▶ [EXERCISE AIM]:
Please output exactly the run of lines that starts at the line with "Image resolution: width=1976" and ends at the last line of the records below.

_ _ _

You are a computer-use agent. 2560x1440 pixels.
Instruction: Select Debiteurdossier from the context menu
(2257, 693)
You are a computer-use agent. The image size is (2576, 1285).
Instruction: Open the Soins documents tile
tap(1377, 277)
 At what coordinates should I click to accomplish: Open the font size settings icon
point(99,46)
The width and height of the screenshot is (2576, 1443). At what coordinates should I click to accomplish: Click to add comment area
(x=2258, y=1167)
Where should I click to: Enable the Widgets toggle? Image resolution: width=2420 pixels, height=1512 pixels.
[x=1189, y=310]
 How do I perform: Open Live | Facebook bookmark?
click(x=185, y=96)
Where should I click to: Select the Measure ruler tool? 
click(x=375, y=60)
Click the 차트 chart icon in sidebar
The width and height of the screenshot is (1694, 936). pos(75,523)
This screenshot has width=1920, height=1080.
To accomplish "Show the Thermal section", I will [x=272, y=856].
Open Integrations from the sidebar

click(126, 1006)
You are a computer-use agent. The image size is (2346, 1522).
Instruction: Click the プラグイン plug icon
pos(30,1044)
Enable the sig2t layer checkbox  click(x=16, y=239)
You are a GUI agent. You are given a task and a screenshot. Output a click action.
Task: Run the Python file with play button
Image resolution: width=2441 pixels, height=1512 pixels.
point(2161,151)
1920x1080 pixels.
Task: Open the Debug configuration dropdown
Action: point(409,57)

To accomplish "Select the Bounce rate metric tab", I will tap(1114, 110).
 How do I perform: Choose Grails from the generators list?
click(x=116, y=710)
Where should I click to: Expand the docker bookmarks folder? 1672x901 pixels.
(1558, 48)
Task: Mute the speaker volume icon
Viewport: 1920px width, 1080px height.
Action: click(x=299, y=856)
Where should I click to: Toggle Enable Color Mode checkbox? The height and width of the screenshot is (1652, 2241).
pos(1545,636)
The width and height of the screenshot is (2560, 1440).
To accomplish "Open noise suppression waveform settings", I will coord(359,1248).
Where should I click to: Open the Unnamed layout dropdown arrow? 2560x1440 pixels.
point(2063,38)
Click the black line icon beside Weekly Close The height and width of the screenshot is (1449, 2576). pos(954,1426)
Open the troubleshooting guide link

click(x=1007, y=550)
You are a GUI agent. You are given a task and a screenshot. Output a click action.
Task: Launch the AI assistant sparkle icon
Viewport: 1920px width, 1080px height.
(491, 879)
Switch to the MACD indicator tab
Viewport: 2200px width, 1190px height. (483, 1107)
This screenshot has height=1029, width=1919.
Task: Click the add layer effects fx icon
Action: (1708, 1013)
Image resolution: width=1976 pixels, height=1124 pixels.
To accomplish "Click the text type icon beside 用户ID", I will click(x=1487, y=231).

_ _ _

▶ [SOLUTION TO THE EXERCISE]:
Image resolution: width=1976 pixels, height=1124 pixels.
To accomplish "Click the text type icon beside 用户ID", I will click(x=1487, y=231).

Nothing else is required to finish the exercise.